Con un grande senso dell'umorismo,
Arrupe aveva l'abitudine di ascoltare le battute sul suo conto, come
questa frase velenosa : ''Un basco ha fondato al Compagnia di Gesu', e
un altro si e' incaricato di distruggerla''. Il teologo gesuita
salvadoregno Jon Sobrino, in compenso, ha detto di lui '' che aveva
aiutato la Compagnia a essere piu' vicina a Gesu'''.
L'itinerario
spirituale di quest'uomo singolare non e' importante solo per la storia
tormentata dei gesuiti di questi ultimi anni,ma anche in ragione del suo
percorso nella vita religiosa del dopo Concilio.

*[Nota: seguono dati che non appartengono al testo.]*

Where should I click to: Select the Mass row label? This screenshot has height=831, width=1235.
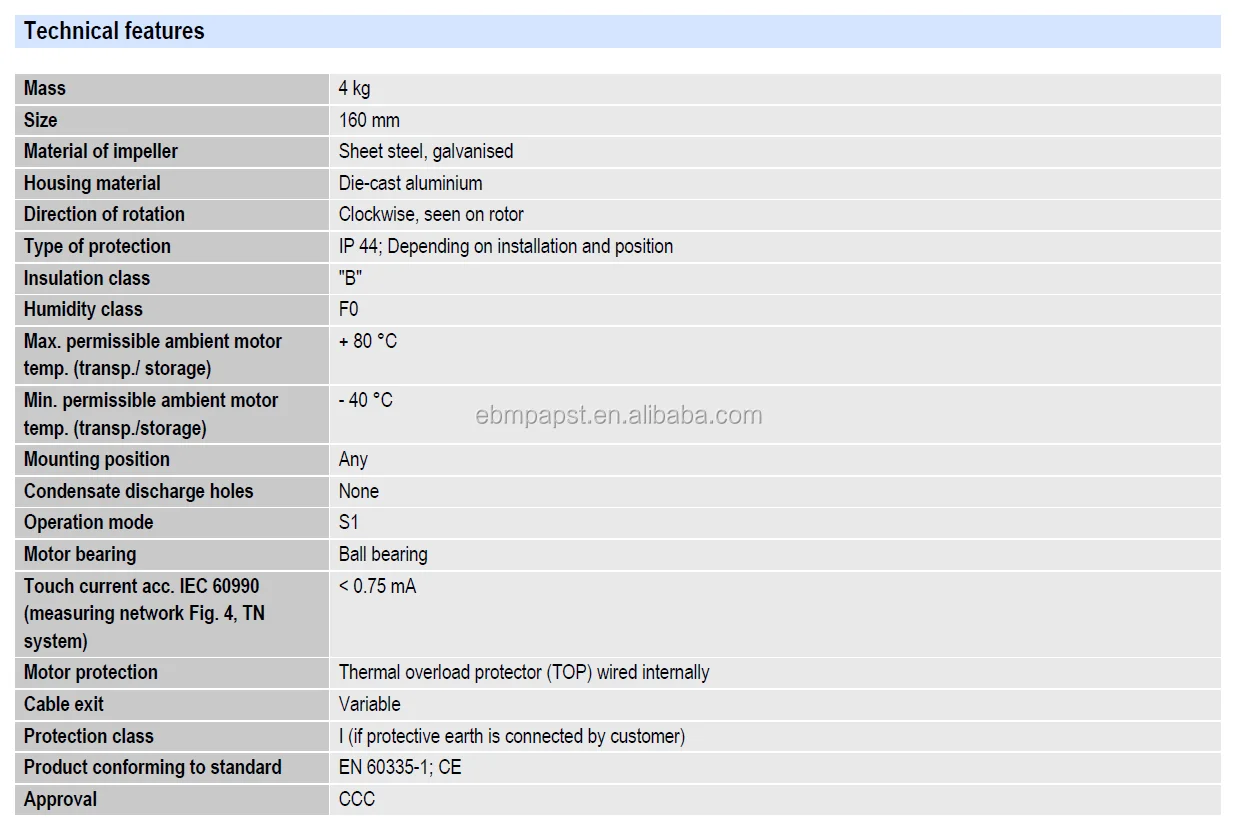point(45,88)
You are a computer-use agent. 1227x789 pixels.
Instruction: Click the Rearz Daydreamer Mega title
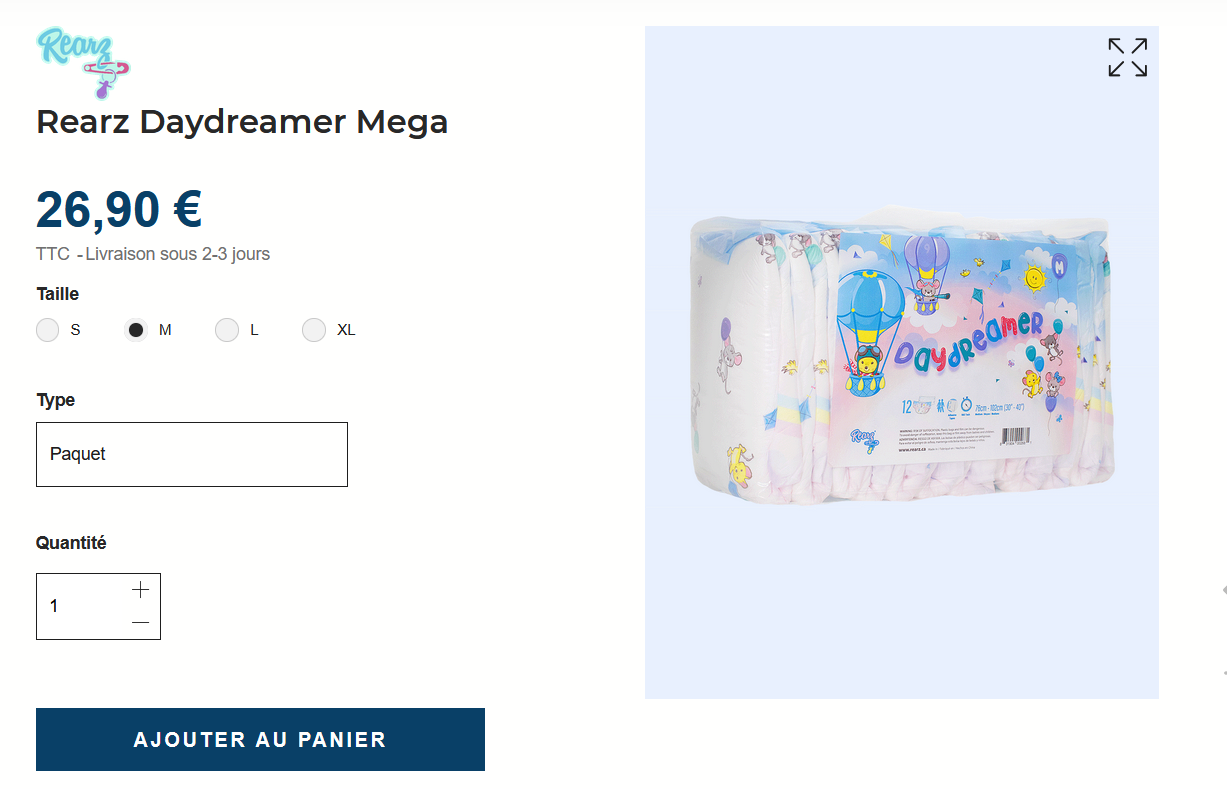(x=242, y=122)
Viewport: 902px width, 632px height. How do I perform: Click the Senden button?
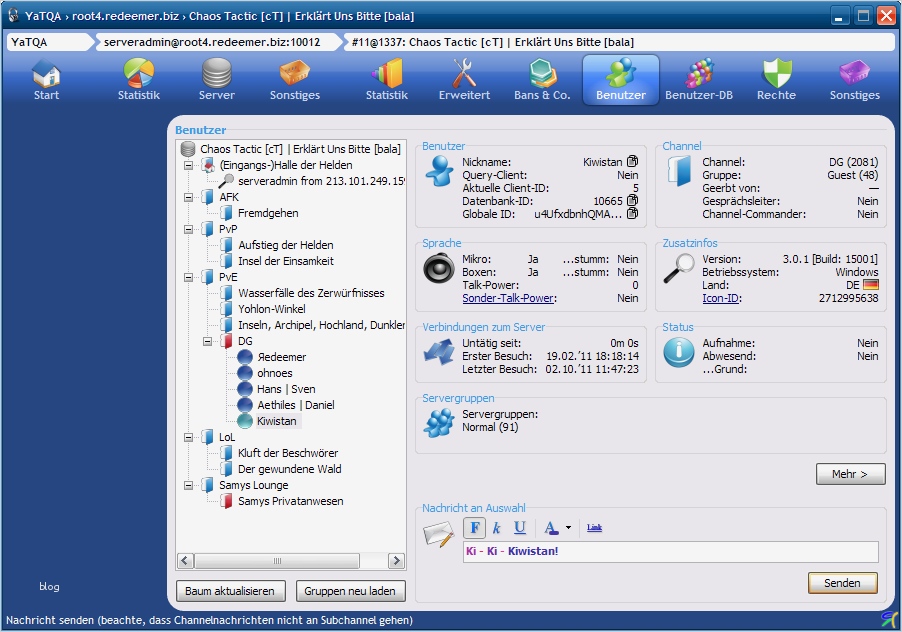coord(842,583)
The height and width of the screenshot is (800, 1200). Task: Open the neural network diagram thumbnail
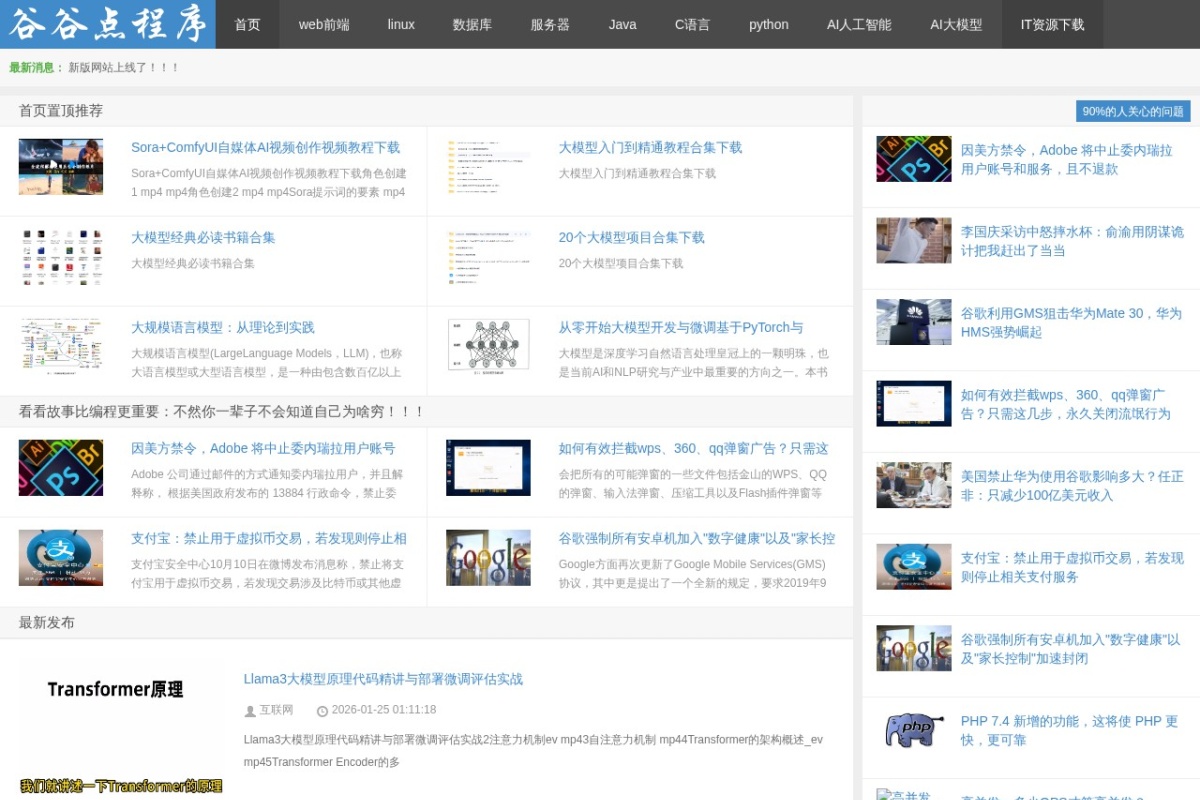(x=488, y=347)
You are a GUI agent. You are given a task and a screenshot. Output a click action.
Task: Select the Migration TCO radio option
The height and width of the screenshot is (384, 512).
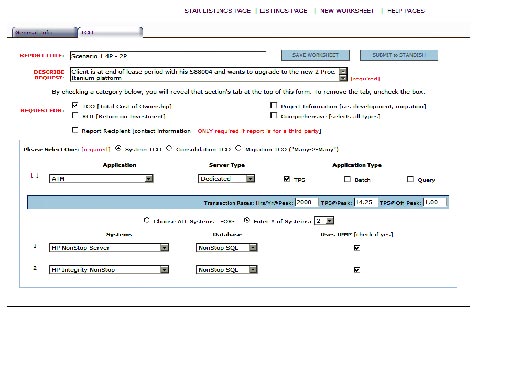[238, 148]
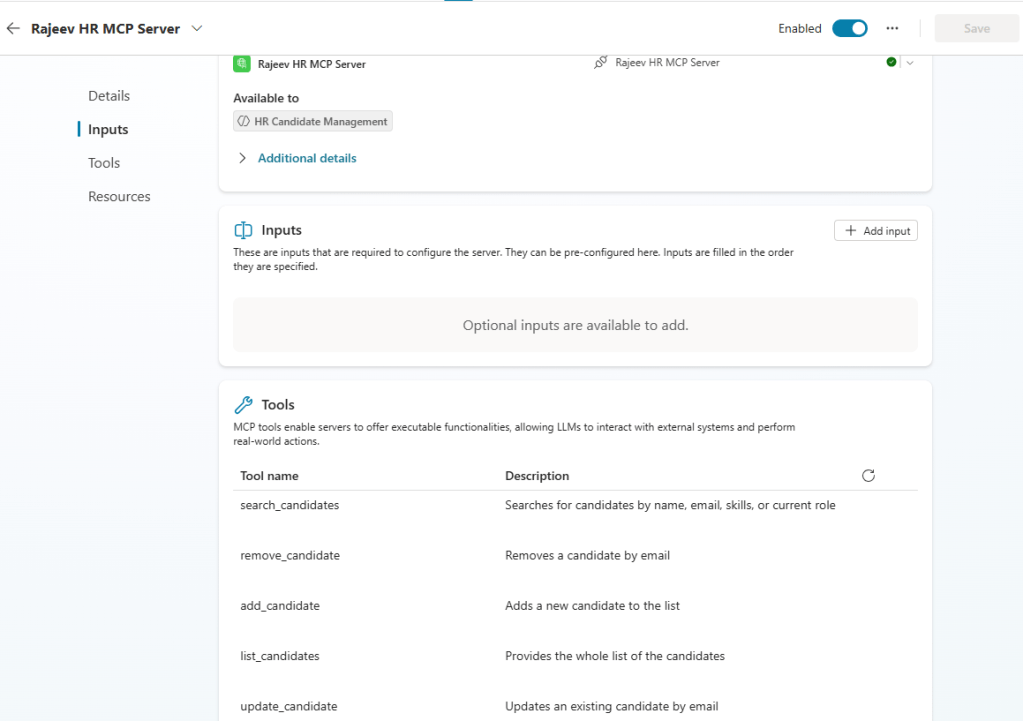Click the Add input button
Viewport: 1023px width, 721px height.
pyautogui.click(x=875, y=231)
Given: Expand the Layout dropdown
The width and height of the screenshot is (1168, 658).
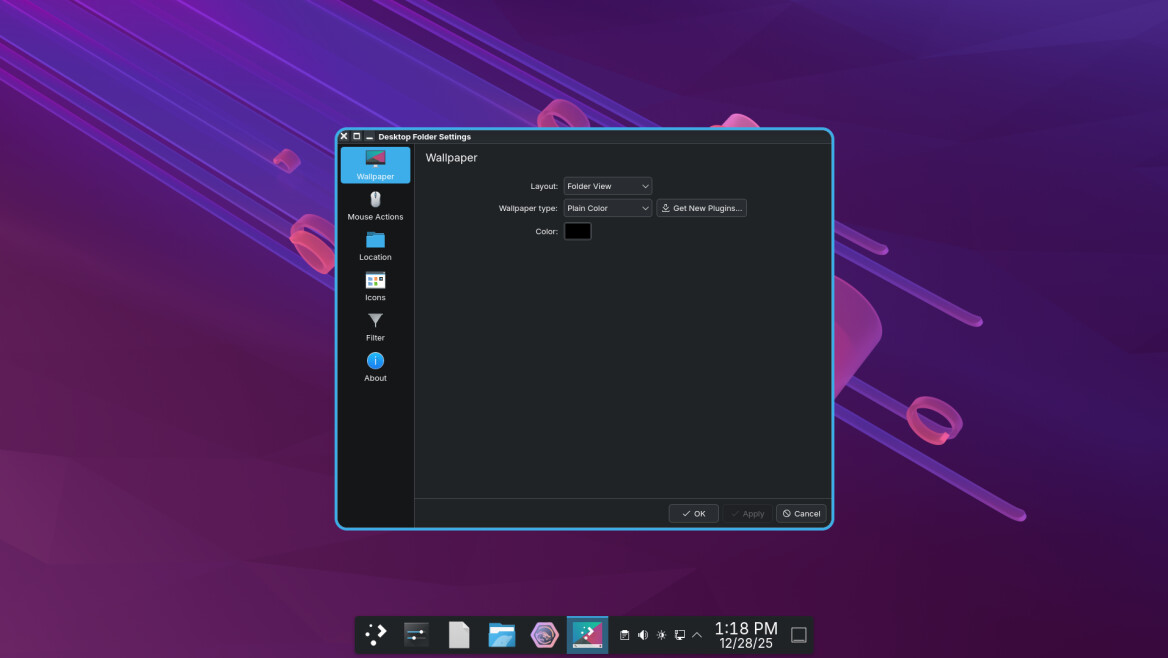Looking at the screenshot, I should (x=607, y=186).
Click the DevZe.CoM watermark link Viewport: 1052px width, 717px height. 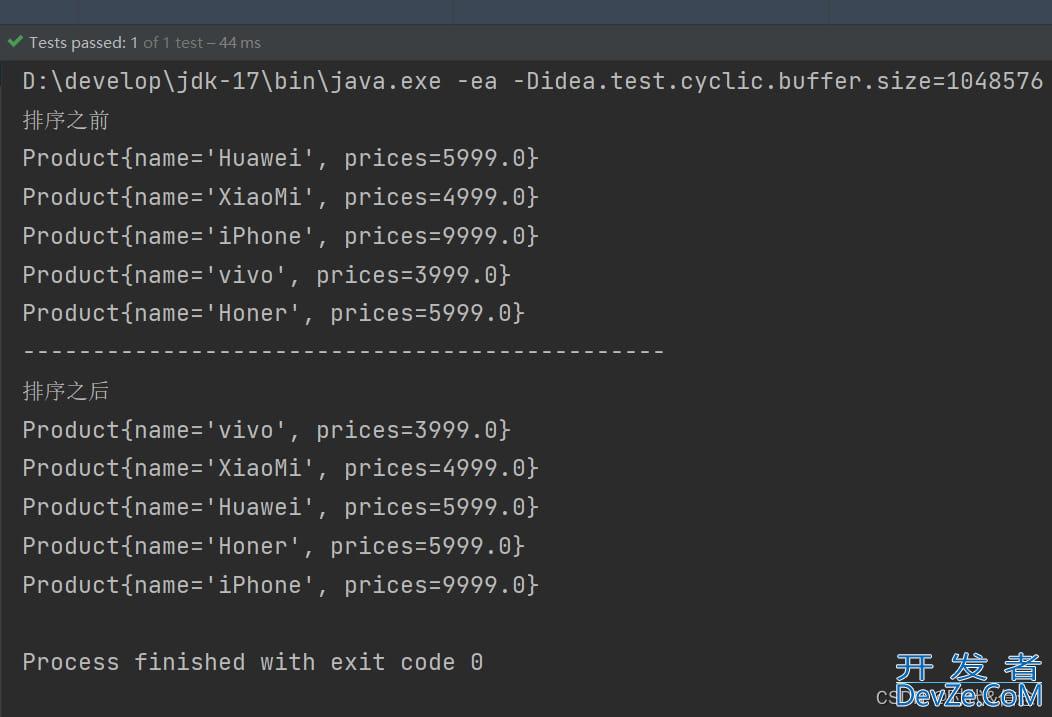click(969, 696)
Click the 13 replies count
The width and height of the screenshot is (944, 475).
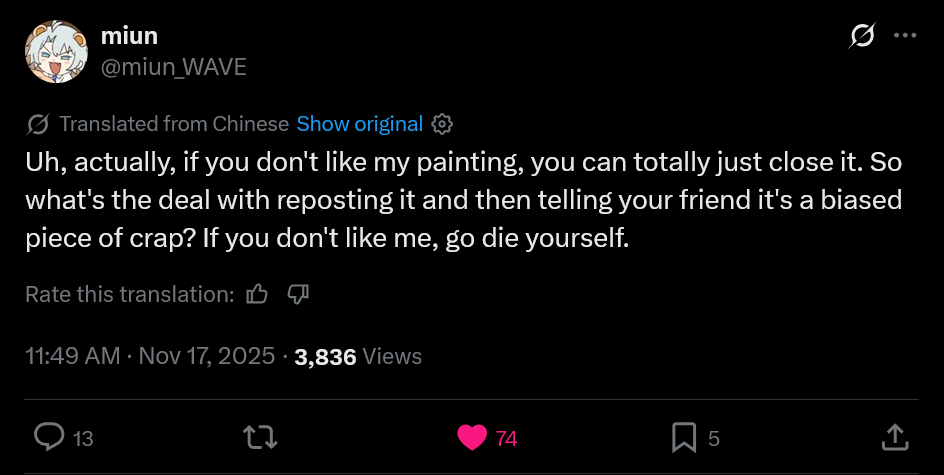84,438
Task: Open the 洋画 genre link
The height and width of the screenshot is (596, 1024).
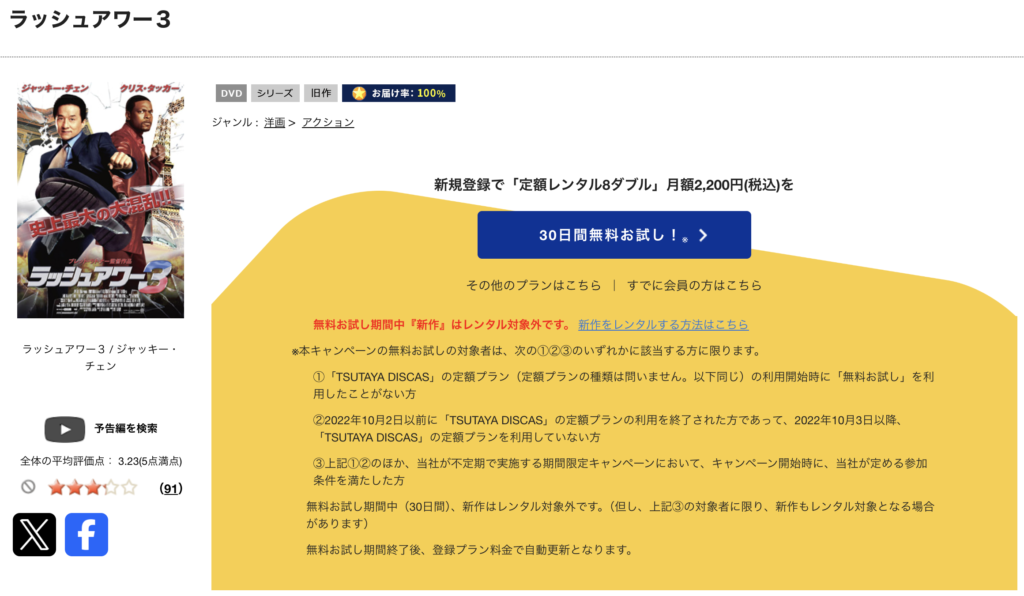Action: click(x=274, y=122)
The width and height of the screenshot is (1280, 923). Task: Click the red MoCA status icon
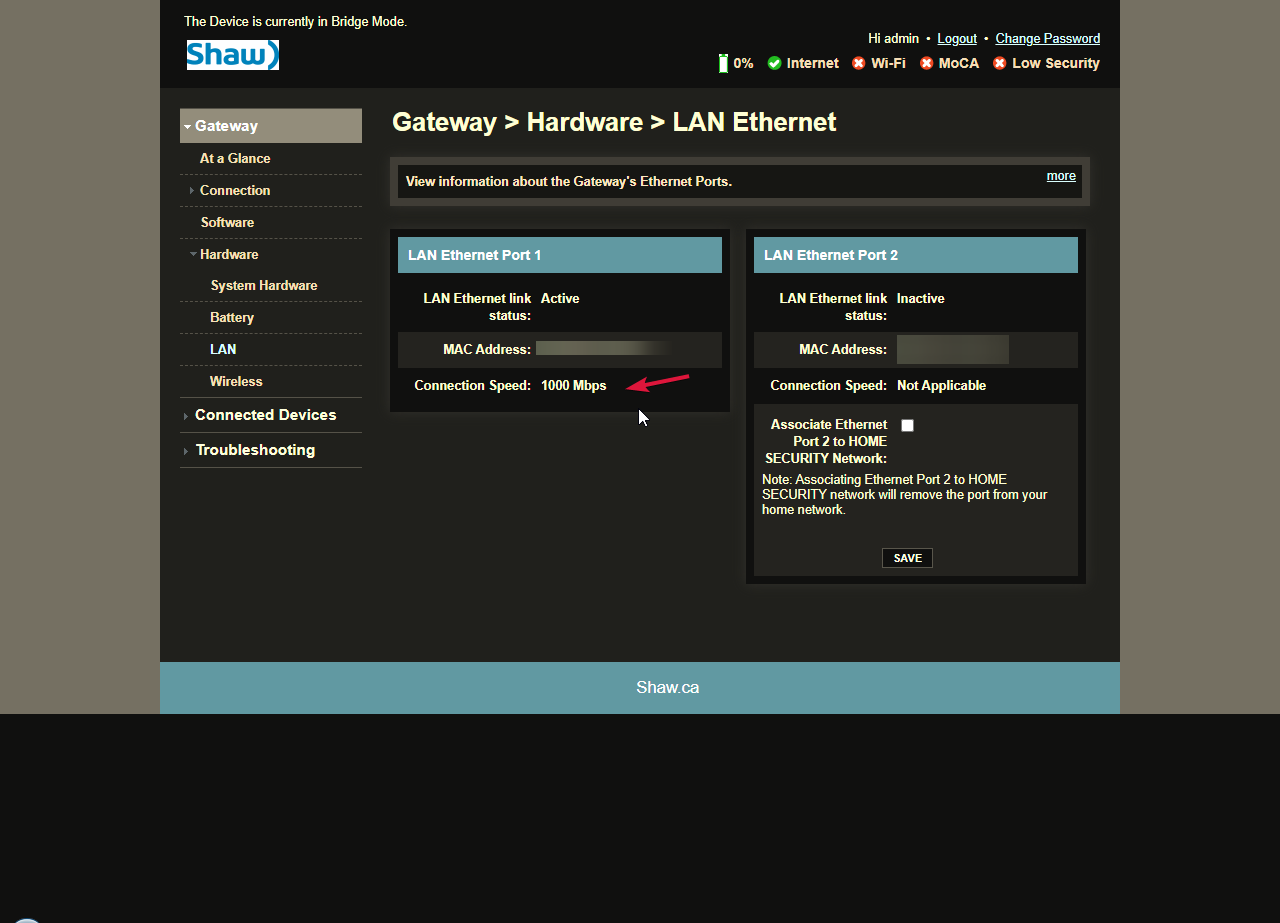click(926, 63)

Rieletto piu' volte
presidente dell'unione dei superiori maggiori, egli fu l'artefice della
modernizzazione degli istituti religiosi misti. Certamente, i religiosi
hanno sofferto per la forte
diminuzione del numero delle vocazioni.
Solamente i gesuiti hanno perduto piu' di diecimila membri in questi
ultimi trent'anni. Ma per Pedro Arrupe questa crisi era da inquadrare in
una mutazione mondiale, nel cambiamento di valori seguito alla
'rivoluzione' degli anni Sessanta.
I gesuiti hanno fatto spesso
opera di promozione sociale, allo stesso tempo criticando il
funzionamento interno della Chiesa, un'attitudine che ha infastidito
diversi papi determinati a imporre una linea accentrica alla Chies. Tra i
leader di quasi tutti i movimenti di liberazione e di trasformazione
dell'istituzione ecclesiale vi sono stati molti gesuiti : il gesuita
Rutilio Grande (assassinato dai sicari del regime salvadoregno nel
1977), la cui morte determino' l'opera e le scelte di monsignor Oscar
Romero, a sua volta ucciso; il padre Ignacio Ellacuria (trucidato nel
1989) e i suoi compagni assassinati in El Salvador, la stragrande
maggioranza dei teologi della liberazione; i vescovi socialmente piu'
impegnati del Brasile, a cominciare da monsignor Pedro Casaldaliga; cosi
come un gran numero di gesuiti firmatari dei documenti europei contro
il progetto di restaurazione del papa polacco. I provvedimenti contro la
teologia della liberazione presi dall'allora cardinale Ratzinger
(prefetto della Congregazione per la dottrina della fede) sono stati
rivolti, in gran parte, a teologi e professori spesso usciti dagli
istituti religiosi dei gesuiti.
Il commissariamento della Compagnia
di Gesu' -attuato in parallelo alla concessione di un enorme potere a
realta' come Opus Dei, CL, Legionari di Cristo, Neocatecumenali,
Focolarini- rappresenta quindi un fatto centrale nello scontro di potere
che ha agitato il Vaticano prima del conclave che ha eletto papa Jorge
Mario Bergoglio. Una vicenda che si intreccia strettamente, in modo
sotterraneo, con il tema dei rapporti con la massoneria.